This was posted once before by HN user 'ingve' but didn't get much attention [1]. Though the most recent and largest (39 pages) JFP paper, "Systematic Abstraction of Abstract Machines", is probably the best version to read, the earlier "Abstracting Abstract Machines" may also be helpful. There's also a CACM highlight version of "Abstracting Abstract Machines" that's only 8 pages. All of these papers are available.

- "Systematic Abstraction of Abstract Machines" from JFP 2012 (39 pages)

http://arxiv.org/abs/1107.3539

- "Abstracting Abstract Machines" from ACM ICFP, 2010, (12 pages)

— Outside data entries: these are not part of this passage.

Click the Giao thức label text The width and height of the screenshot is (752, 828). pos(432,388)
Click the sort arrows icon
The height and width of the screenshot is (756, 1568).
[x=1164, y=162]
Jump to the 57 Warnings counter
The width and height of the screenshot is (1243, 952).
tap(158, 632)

http://arxiv.org/abs/1007.4446

http://www.cs.umd.edu/class/fall2014/cmsc631/papers/vanhorn-...

- "Abstracting Abstract Machines" from CACM highlight 2011 (8 pages)

http://www.ccs.neu.edu/home/dvanhorn/pubs/vanhorn-might-cacm...

[1] https://news.ycombinator.com/item?id=10963677

  • logicrook 10 years ago

    Oh thanks, that looks pretty interesting, and will distract from shitposting on random pop-science/political quasi-journalism articles for a while. It seems that it was the purpose of HN, but I'm not sure anymore.

    However, it is unfortunately hard to make relevant comments on such articles. As the introduction says, it's pretty quick to set everything up (just one apt-get away), the clean racket syntax allows to define a calculus very neatly, but that's a far cry from being able to say much about it. I think I'll try to follow the tutorial with a classical calculus (λμ) and see how that turns out, but that's going to take some time. So here goes "This was posted once before by HN user 'ingve' but didn't get much attention".

    • jcrOP 10 years ago

      The types and quality of stories on HN are like the tides; it regularly varies. One of the goals for HN is to have a good, balanced mix of interesting stories. Due to voting, populist stuff will surface, but HN still has an appreciation for heavy-weight, time-intensive articles.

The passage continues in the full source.